Stored data:
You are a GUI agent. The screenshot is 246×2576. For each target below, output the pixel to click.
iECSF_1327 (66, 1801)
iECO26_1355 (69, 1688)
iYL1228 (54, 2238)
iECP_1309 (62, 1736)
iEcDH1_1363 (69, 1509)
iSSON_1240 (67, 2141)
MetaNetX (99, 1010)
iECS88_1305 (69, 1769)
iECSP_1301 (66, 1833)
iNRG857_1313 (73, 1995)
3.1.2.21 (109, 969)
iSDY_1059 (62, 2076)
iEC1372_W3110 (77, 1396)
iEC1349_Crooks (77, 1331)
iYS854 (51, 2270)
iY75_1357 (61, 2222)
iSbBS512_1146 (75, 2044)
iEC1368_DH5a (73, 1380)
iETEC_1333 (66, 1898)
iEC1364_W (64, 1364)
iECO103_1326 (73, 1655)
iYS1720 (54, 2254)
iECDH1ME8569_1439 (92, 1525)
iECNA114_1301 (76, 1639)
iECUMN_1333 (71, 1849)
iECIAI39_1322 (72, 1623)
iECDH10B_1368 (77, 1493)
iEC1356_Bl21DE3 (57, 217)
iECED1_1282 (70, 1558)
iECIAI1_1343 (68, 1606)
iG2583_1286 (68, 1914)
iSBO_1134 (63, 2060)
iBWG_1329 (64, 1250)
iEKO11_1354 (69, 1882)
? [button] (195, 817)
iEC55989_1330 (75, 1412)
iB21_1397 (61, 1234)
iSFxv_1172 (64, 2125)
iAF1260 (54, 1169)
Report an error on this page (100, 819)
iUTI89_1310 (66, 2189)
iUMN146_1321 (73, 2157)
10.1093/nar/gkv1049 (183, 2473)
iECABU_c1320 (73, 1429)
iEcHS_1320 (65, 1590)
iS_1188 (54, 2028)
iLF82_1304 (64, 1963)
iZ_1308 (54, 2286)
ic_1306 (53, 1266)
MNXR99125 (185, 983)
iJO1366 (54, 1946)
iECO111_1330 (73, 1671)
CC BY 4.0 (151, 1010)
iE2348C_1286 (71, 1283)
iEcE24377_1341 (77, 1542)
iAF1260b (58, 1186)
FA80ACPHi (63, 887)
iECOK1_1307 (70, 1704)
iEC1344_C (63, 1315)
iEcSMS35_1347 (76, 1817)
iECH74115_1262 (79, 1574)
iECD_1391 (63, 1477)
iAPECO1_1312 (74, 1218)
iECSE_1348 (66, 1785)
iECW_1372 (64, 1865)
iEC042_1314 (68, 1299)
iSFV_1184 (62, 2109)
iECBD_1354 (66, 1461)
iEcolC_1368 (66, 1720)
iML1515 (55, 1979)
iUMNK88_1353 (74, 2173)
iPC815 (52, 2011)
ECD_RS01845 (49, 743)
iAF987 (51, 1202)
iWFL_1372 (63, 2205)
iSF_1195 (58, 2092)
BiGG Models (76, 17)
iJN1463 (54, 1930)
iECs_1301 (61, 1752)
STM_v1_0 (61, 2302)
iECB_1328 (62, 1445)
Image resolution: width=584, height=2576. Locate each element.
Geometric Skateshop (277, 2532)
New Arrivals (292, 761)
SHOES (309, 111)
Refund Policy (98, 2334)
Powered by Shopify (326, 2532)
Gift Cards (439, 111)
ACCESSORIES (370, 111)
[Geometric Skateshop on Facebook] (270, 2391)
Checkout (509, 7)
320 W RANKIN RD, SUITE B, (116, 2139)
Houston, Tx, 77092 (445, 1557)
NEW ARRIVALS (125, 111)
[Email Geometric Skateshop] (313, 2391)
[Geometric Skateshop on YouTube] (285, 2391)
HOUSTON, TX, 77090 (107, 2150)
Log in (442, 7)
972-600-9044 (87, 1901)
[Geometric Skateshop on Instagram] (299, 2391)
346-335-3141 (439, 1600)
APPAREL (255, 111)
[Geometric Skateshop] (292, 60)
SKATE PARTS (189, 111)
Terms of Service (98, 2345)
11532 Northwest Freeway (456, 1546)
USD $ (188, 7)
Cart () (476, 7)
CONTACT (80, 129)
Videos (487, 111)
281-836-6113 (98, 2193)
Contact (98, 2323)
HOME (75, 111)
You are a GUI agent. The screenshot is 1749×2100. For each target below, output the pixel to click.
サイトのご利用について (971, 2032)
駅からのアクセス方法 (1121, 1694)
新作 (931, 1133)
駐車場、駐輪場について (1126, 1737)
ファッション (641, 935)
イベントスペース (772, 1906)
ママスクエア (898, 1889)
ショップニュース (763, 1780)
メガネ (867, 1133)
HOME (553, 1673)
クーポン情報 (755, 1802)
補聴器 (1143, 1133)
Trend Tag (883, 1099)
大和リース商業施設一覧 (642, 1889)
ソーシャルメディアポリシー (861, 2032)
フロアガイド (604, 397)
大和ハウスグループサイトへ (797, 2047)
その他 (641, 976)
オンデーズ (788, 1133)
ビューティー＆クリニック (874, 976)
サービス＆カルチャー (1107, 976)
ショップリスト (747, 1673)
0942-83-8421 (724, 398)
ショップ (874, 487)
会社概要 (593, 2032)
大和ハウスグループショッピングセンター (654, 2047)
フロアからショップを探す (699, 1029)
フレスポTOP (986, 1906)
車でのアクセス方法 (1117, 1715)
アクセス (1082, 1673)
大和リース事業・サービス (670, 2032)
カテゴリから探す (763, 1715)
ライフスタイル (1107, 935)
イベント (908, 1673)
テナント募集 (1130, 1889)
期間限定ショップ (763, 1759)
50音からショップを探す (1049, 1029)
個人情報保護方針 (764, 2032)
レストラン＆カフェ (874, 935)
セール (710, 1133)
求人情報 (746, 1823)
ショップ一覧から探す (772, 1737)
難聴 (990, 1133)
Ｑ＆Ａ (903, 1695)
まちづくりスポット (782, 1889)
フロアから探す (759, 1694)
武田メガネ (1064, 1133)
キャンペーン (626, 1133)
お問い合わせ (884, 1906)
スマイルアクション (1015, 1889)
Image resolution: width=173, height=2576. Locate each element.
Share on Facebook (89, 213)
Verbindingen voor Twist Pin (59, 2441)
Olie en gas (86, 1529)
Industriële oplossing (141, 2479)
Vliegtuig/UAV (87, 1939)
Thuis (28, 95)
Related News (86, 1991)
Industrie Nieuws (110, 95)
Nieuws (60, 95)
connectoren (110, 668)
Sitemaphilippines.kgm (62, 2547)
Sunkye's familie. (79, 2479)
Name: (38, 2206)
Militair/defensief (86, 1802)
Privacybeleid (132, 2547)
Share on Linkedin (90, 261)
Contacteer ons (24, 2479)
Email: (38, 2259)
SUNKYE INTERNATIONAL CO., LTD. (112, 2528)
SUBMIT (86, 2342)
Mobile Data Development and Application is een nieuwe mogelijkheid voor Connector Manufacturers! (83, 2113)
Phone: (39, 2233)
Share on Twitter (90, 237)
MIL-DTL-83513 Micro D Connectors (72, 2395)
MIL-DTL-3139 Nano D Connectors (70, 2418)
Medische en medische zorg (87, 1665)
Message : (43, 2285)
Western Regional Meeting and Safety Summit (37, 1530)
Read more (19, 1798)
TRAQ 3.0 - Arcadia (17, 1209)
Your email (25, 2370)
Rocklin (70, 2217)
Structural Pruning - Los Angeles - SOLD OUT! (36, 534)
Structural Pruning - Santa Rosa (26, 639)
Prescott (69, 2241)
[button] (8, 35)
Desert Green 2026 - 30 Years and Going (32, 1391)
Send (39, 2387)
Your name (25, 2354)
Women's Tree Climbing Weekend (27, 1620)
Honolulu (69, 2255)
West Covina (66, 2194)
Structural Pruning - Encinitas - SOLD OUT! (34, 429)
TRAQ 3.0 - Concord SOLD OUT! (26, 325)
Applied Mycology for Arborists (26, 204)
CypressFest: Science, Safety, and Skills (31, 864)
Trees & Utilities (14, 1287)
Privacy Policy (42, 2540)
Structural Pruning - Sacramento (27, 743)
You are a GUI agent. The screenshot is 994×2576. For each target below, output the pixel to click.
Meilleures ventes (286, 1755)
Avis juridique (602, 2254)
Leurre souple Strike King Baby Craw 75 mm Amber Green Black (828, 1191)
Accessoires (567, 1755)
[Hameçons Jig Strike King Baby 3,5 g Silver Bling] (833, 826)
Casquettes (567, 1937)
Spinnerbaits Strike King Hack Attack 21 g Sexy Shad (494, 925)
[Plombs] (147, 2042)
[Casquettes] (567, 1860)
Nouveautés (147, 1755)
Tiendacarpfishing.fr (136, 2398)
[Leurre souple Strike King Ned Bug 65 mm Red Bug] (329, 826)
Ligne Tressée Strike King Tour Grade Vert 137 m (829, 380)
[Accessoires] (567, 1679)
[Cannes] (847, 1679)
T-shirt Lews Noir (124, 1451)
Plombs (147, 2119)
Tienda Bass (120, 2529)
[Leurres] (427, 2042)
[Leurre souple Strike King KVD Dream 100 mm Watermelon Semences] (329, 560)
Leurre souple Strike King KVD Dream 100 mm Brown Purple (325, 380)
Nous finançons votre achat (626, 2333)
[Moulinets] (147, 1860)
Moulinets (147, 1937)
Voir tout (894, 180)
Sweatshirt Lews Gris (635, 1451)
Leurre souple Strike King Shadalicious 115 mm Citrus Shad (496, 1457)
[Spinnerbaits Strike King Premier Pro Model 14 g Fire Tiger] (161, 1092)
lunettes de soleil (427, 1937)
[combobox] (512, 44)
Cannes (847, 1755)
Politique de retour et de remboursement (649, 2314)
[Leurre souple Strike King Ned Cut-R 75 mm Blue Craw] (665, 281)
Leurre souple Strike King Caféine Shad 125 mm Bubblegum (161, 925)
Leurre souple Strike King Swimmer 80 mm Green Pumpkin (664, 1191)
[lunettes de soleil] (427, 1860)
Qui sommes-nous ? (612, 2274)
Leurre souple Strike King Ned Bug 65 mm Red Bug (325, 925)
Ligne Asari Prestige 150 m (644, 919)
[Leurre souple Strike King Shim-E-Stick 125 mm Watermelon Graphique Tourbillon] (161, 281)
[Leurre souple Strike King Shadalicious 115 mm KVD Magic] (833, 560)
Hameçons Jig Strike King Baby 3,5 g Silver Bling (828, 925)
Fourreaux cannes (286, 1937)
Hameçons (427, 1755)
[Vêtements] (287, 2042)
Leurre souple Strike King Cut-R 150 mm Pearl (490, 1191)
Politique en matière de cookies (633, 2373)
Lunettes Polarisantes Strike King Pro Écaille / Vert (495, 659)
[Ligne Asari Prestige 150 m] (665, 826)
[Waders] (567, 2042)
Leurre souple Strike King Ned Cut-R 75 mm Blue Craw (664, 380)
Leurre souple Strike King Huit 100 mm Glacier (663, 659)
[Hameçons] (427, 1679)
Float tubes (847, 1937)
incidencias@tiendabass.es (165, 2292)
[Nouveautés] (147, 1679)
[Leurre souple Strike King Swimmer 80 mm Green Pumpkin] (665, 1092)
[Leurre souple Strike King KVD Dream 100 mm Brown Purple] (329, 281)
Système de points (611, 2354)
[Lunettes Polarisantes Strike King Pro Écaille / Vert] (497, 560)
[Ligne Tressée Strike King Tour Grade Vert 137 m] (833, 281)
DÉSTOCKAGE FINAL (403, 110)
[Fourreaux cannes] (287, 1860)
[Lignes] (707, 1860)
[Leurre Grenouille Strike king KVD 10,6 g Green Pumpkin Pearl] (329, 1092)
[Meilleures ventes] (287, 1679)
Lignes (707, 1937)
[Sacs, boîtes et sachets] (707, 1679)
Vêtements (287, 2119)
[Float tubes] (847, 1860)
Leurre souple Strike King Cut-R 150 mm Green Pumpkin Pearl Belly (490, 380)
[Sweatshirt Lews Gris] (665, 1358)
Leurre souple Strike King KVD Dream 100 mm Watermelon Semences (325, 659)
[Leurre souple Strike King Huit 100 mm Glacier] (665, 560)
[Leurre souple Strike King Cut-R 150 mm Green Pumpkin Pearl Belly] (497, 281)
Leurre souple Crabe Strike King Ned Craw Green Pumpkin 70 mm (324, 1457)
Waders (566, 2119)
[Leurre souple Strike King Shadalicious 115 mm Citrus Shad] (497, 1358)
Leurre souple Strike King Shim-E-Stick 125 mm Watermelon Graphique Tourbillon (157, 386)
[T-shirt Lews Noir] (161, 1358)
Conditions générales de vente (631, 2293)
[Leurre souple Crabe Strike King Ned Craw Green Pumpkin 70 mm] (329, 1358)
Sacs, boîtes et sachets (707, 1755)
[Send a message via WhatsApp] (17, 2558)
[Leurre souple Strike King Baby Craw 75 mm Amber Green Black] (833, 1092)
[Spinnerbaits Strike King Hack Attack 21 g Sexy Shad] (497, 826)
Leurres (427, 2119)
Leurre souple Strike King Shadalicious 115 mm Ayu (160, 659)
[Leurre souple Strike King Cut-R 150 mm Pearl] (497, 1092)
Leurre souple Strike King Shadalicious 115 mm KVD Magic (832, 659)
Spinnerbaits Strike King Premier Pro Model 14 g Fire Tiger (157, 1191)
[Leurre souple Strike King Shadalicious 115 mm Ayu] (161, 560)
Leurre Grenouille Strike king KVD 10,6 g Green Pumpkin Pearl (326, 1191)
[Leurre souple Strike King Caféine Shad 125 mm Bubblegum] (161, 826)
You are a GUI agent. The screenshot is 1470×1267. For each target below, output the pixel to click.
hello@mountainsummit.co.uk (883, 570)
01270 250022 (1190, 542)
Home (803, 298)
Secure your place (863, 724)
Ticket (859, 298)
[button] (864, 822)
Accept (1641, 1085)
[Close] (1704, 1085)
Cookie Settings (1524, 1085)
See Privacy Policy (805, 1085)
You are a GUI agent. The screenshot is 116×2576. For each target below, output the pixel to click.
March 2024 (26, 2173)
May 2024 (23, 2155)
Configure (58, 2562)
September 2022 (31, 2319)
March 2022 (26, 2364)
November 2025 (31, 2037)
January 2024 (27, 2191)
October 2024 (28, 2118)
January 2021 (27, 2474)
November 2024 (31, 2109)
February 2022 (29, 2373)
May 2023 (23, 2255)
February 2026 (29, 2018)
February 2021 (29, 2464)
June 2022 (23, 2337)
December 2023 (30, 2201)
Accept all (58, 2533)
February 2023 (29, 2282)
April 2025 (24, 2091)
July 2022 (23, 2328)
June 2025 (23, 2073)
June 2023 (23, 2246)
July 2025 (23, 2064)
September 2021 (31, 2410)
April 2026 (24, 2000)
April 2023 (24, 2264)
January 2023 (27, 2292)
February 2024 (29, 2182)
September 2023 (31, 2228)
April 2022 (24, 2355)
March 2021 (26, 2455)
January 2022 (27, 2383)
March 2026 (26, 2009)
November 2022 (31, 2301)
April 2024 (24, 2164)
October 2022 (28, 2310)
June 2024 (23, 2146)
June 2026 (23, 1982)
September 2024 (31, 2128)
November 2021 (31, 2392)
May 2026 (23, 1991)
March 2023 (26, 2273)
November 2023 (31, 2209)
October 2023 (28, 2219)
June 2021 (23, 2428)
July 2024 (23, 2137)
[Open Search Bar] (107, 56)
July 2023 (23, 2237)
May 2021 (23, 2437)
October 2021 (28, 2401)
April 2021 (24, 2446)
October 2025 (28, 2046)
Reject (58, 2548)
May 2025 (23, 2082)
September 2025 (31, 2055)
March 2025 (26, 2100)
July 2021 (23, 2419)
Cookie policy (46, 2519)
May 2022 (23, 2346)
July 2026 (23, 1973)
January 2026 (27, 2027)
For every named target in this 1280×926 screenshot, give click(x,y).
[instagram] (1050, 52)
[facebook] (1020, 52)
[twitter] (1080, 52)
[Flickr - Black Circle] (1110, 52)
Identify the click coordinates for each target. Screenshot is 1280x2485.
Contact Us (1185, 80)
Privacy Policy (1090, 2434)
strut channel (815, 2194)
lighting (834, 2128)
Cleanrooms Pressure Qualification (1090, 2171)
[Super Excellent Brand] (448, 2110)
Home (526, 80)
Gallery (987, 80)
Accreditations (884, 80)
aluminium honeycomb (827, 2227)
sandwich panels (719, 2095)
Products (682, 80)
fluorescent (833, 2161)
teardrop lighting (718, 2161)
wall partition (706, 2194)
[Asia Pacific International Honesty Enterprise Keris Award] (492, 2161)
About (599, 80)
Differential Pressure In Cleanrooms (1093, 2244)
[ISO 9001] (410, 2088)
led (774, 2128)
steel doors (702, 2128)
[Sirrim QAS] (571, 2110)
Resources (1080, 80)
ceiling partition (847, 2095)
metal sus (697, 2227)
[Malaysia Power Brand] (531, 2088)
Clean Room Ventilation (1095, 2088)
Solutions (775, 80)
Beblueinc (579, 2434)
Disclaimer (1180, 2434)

Description of the task:
Given the data above, transcribe exactly the lines from the one containing "Industrie Nieuws (110, 95)" down to the one containing "[button] (8, 35)", and no others.

Written solution:
Industrie Nieuws (110, 95)
Nieuws (60, 95)
connectoren (110, 668)
Sitemaphilippines.kgm (62, 2547)
Sunkye's familie. (79, 2479)
Name: (38, 2206)
Militair/defensief (86, 1802)
Privacybeleid (132, 2547)
Share on Linkedin (90, 261)
Contacteer ons (24, 2479)
Email: (38, 2259)
SUNKYE INTERNATIONAL CO., LTD. (112, 2528)
SUBMIT (86, 2342)
Mobile Data Development and Application is een nieuwe mogelijkheid voor Connector Manufacturers! (83, 2113)
Phone: (39, 2233)
Share on Twitter (90, 237)
MIL-DTL-83513 Micro D Connectors (72, 2395)
MIL-DTL-3139 Nano D Connectors (70, 2418)
Medische en medische zorg (87, 1665)
Message : (43, 2285)
Western Regional Meeting and Safety Summit (37, 1530)
Read more (19, 1798)
TRAQ 3.0 - Arcadia (17, 1209)
Your email (25, 2370)
Rocklin (70, 2217)
Structural Pruning - Los Angeles - SOLD OUT! (36, 534)
Structural Pruning - Santa Rosa (26, 639)
Prescott (69, 2241)
[button] (8, 35)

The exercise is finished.